■ **Trecho do texto**
Além da dizimação na prática, a Argentina organizou uma na teoria, registrando todos os descendentes de escravos como brancos. O processo ficou conhecido como “Política de Branqueamento” e foi praticado no início do século XIX. Para o governo argentino, o desenvolvimento e o progresso do país estava atrelado à cor da pele da população. Muitas mulheres negras, com a ausência de homens da mesma etnia, casaram-se e tiveram filhos com brancos, inclusive com imigrantes europeus, que começaram a desembarcar no país na metade do século XIX. Seus filhos, embora tivessem traços negros comprovados, eram registrados como brancos. As estatísticas assim, acabaram registrando um sumiço repentino de toda a população negra da Argentina.
Dizem os historiadores: todo argentino que não seja descendente de indígena tem um traço de sangue negro, mesmo em pequenas proporções.
O ritmo que traduz a alma argentina conhecido como ritmo tango deriva de um ritmo africano conhecido no cais do porto de Buenos Aires, como tangana. Um dos primeiros conjuntos primitivos a tocar tango, no fim do século XIX, foi sem dúvida alguma a formada por um negro chamado Casimiro Alcorta ao violino e um mulato de nome Sinforoso no clarinete. Esse ritmo passou a ser sofisticado através da orquestração e conhecido no mundo inteiro.

■ **Material fornecido**
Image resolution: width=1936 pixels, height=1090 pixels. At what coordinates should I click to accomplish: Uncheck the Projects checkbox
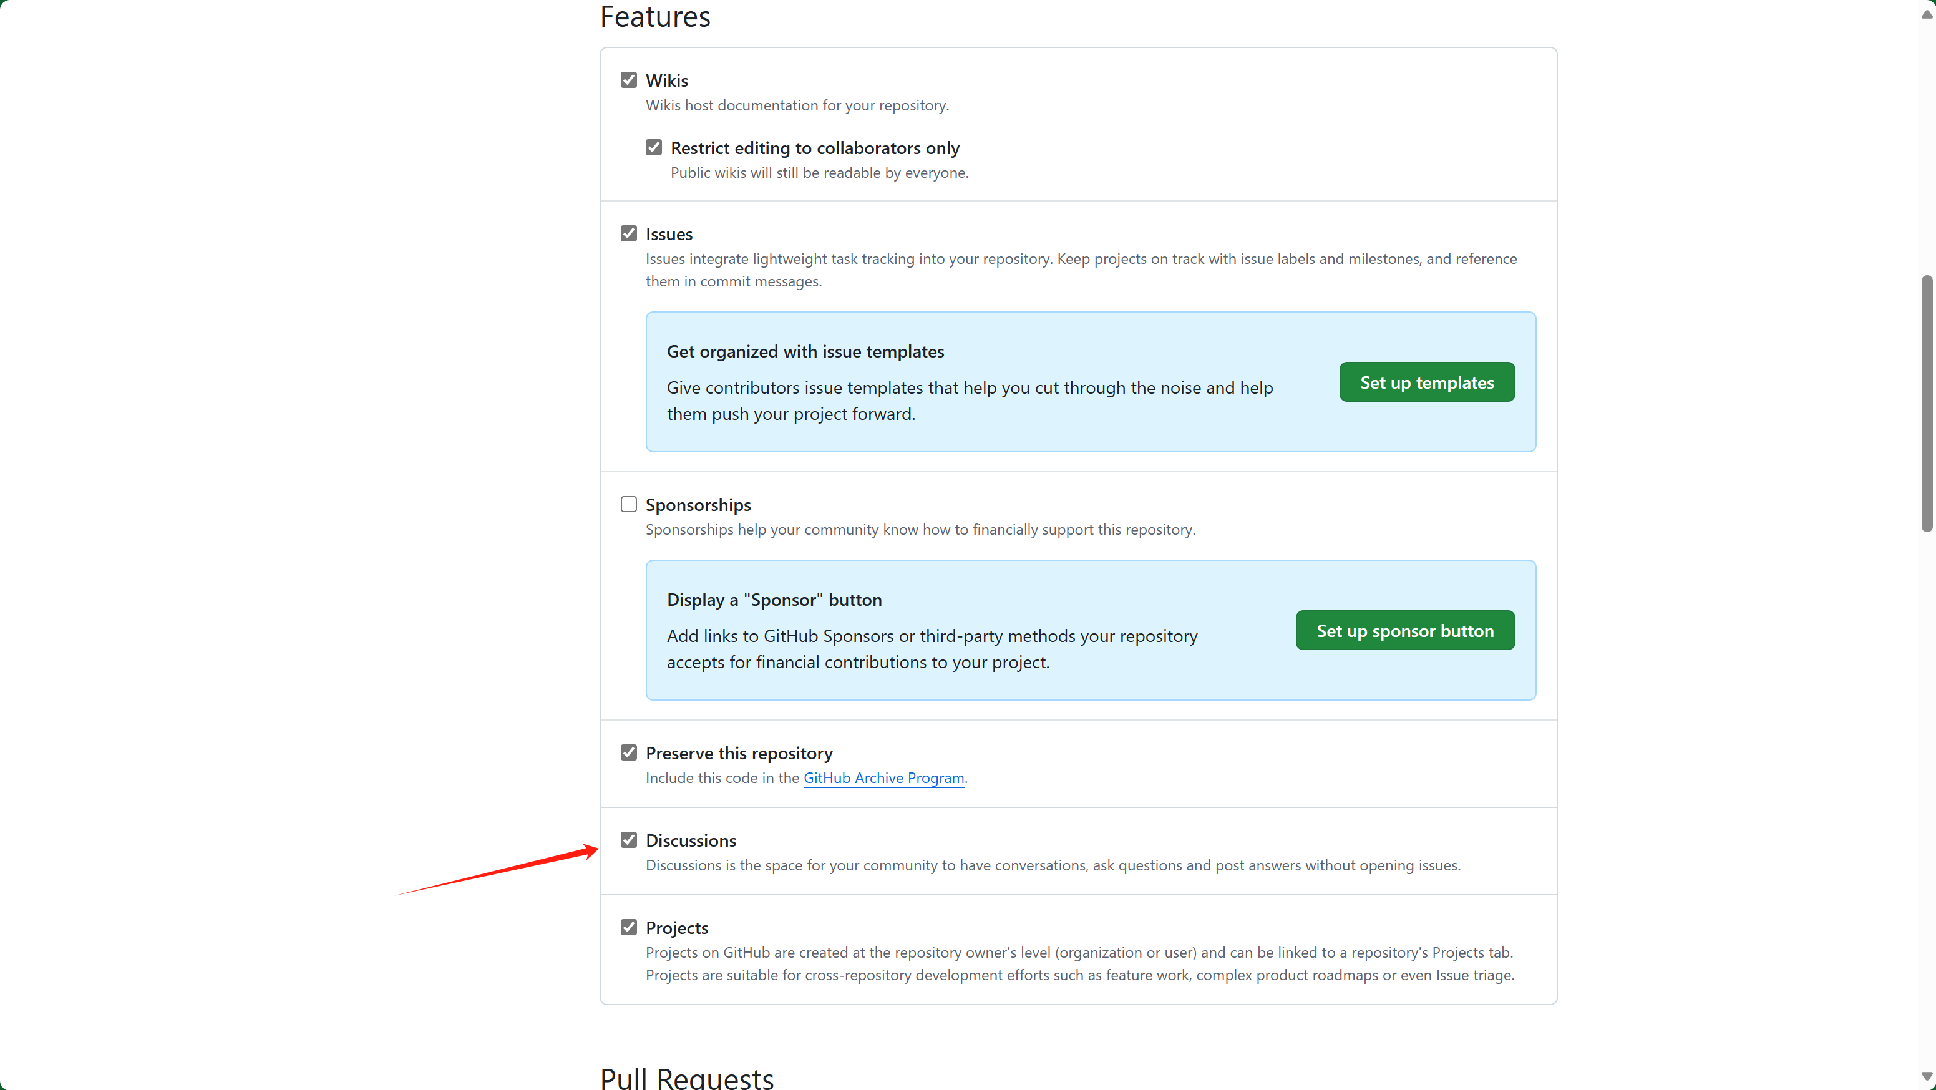629,927
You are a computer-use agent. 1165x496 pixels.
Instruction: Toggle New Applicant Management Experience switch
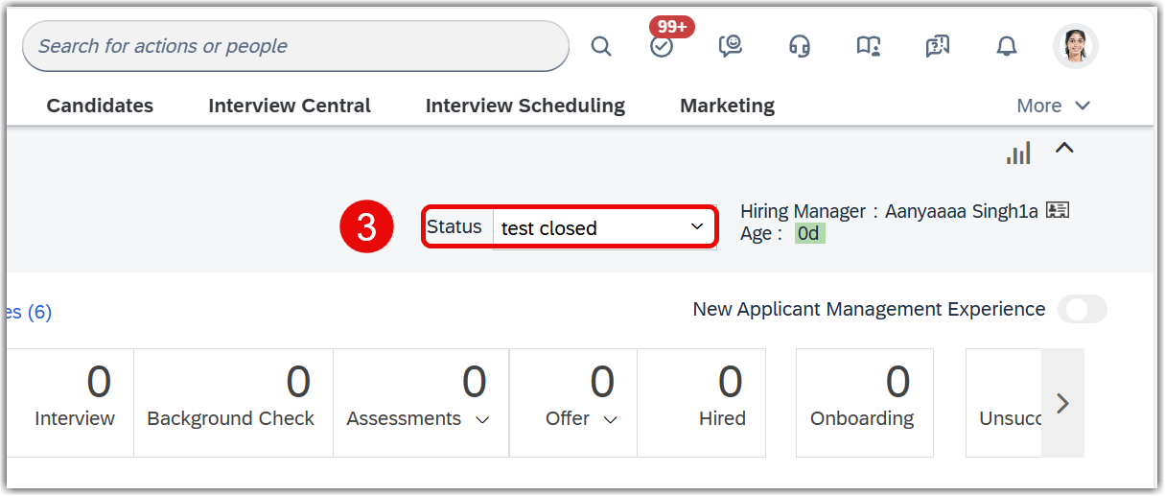tap(1083, 309)
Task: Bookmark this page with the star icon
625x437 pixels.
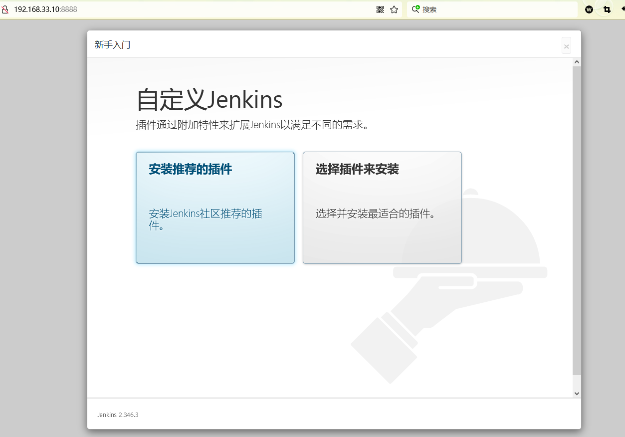Action: coord(394,9)
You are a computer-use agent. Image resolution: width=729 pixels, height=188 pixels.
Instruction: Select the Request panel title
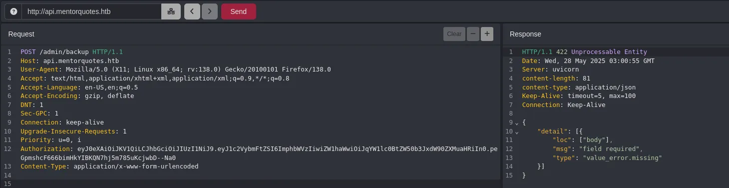(21, 34)
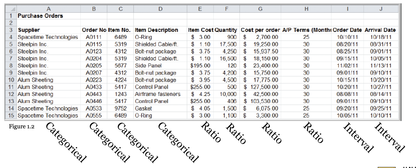Click the column J header
416x168 pixels.
click(x=380, y=9)
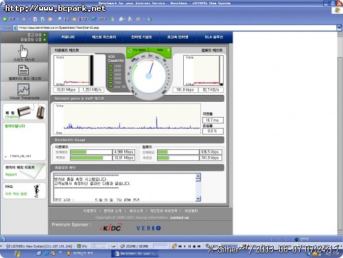Open the Test History navigation tab

coord(104,37)
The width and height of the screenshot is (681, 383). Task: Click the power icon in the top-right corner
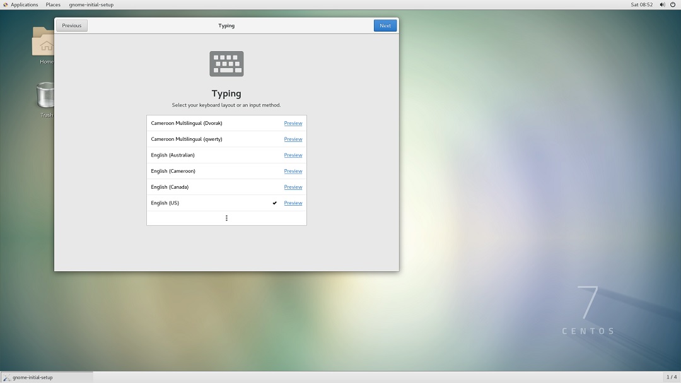tap(675, 4)
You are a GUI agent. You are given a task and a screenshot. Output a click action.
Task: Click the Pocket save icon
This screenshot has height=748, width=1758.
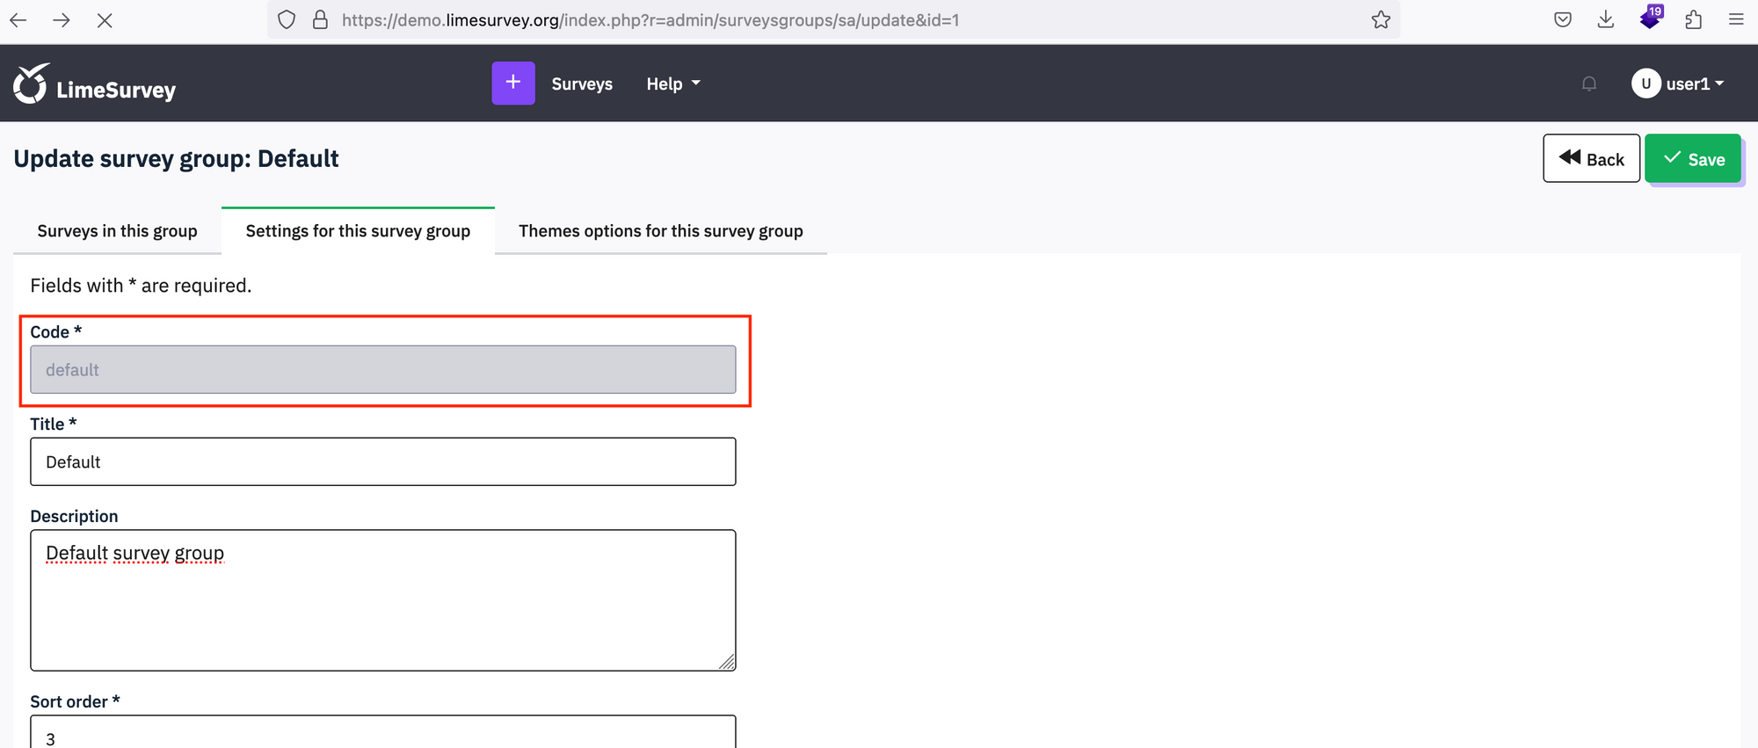(1563, 20)
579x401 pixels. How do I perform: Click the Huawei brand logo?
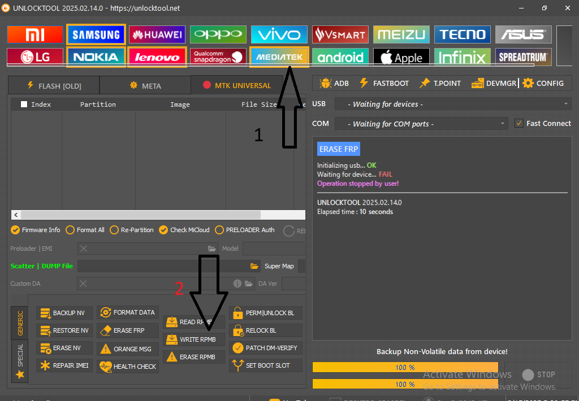[157, 34]
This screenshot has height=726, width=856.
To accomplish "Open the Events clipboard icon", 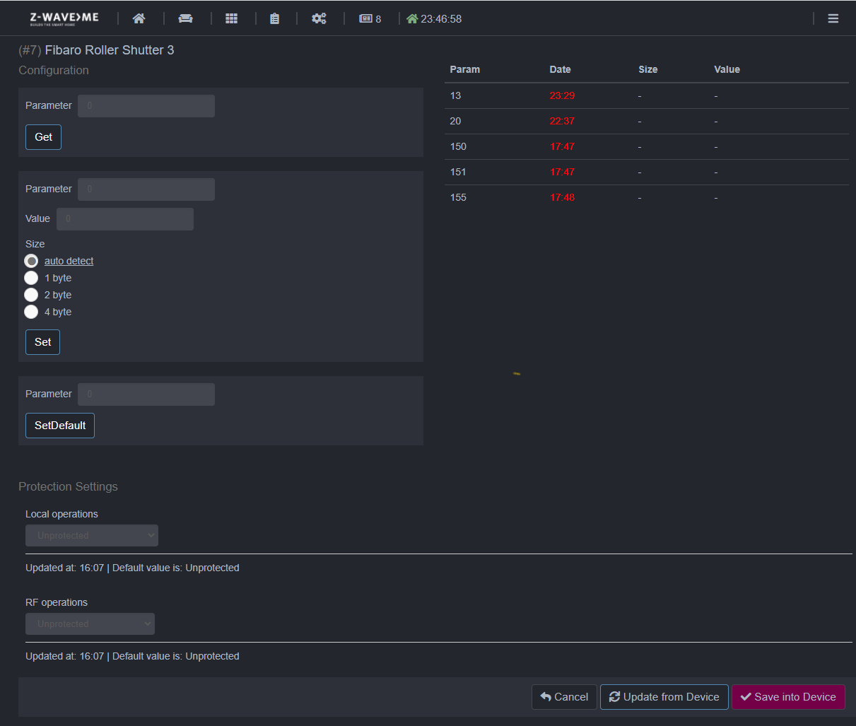I will (275, 18).
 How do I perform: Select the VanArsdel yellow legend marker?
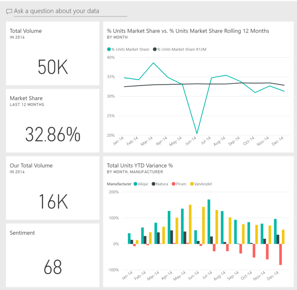click(x=191, y=184)
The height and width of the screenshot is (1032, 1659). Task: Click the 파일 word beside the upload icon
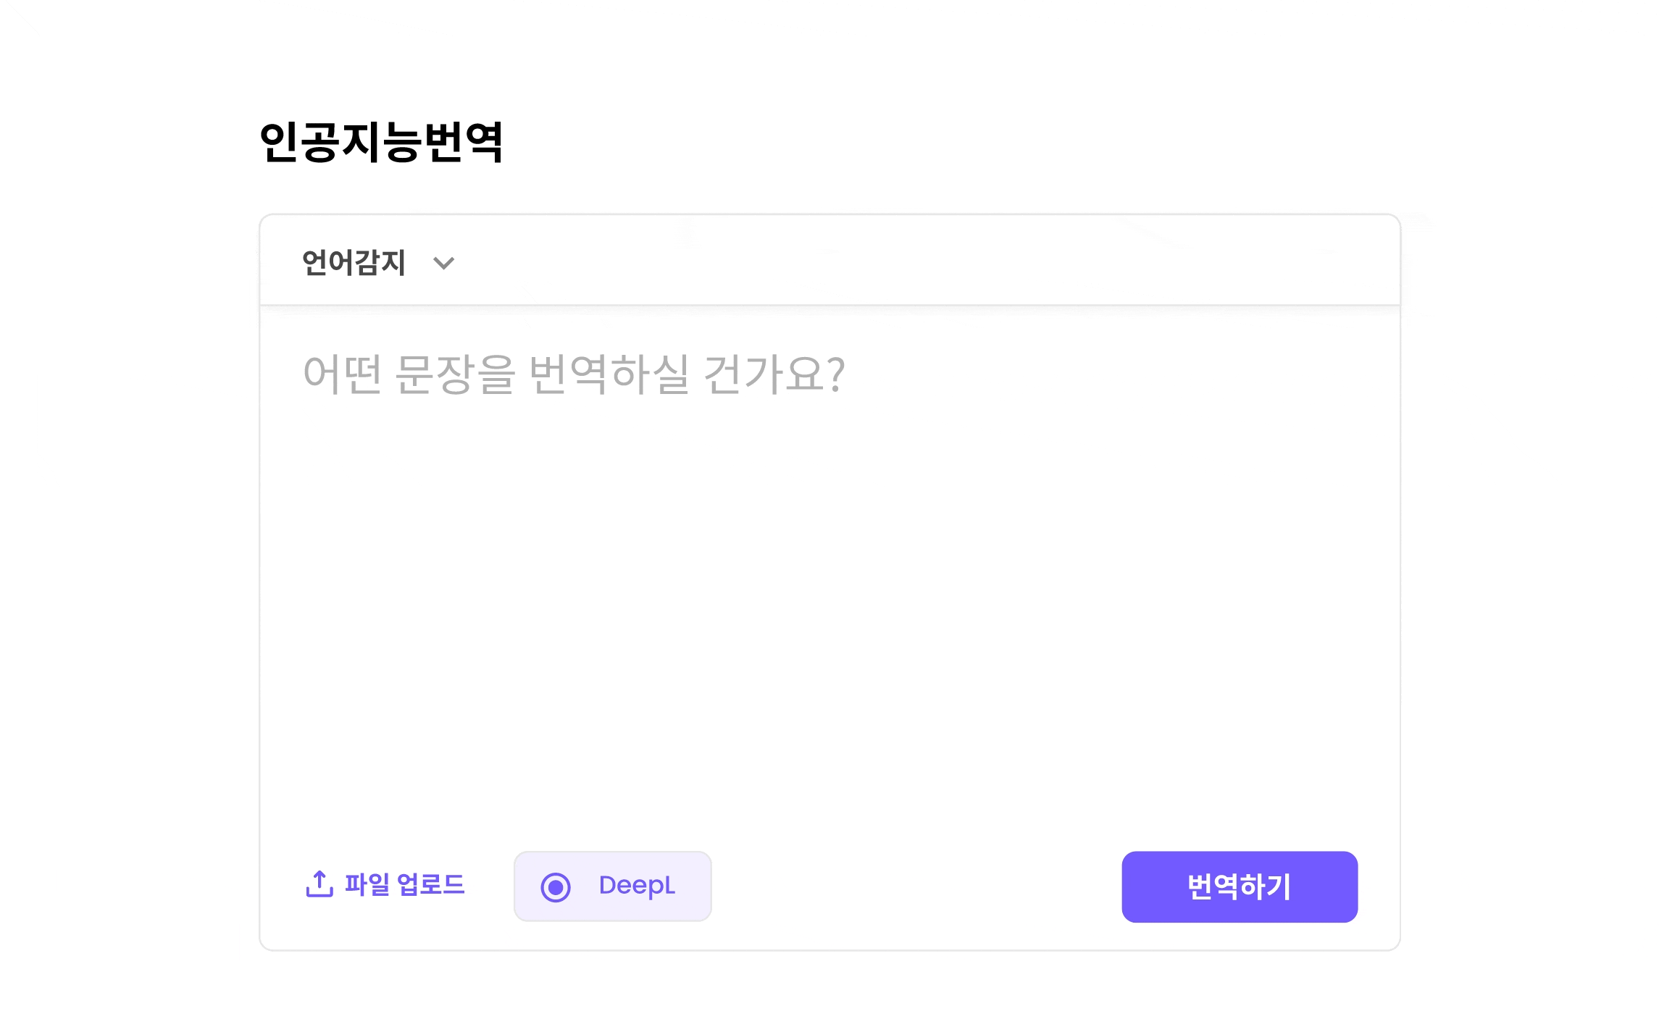367,885
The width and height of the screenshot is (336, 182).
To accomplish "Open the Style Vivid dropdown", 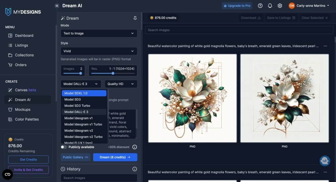I will (x=99, y=51).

■ **Solicitação**
Cite na íntegra, sem nenhuma alteração, o trecho sobre a população negra da Argentina e a origem do tango. Use somente o trecho como fonte.

■ **Resultado final**
Além da dizimação na prática, a Argentina organizou uma na teoria, registrando todos os descendentes de escravos como brancos. O processo ficou conhecido como “Política de Branqueamento” e foi praticado no início do século XIX. Para o governo argentino, o desenvolvimento e o progresso do país estava atrelado à cor da pele da população. Muitas mulheres negras, com a ausência de homens da mesma etnia, casaram-se e tiveram filhos com brancos, inclusive com imigrantes europeus, que começaram a desembarcar no país na metade do século XIX. Seus filhos, embora tivessem traços negros comprovados, eram registrados como brancos. As estatísticas assim, acabaram registrando um sumiço repentino de toda a população negra da Argentina.
Dizem os historiadores: todo argentino que não seja descendente de indígena tem um traço de sangue negro, mesmo em pequenas proporções.
O ritmo que traduz a alma argentina conhecido como ritmo tango deriva de um ritmo africano conhecido no cais do porto de Buenos Aires, como tangana. Um dos primeiros conjuntos primitivos a tocar tango, no fim do século XIX, foi sem dúvida alguma a formada por um negro chamado Casimiro Alcorta ao violino e um mulato de nome Sinforoso no clarinete. Esse ritmo passou a ser sofisticado através da orquestração e conhecido no mundo inteiro.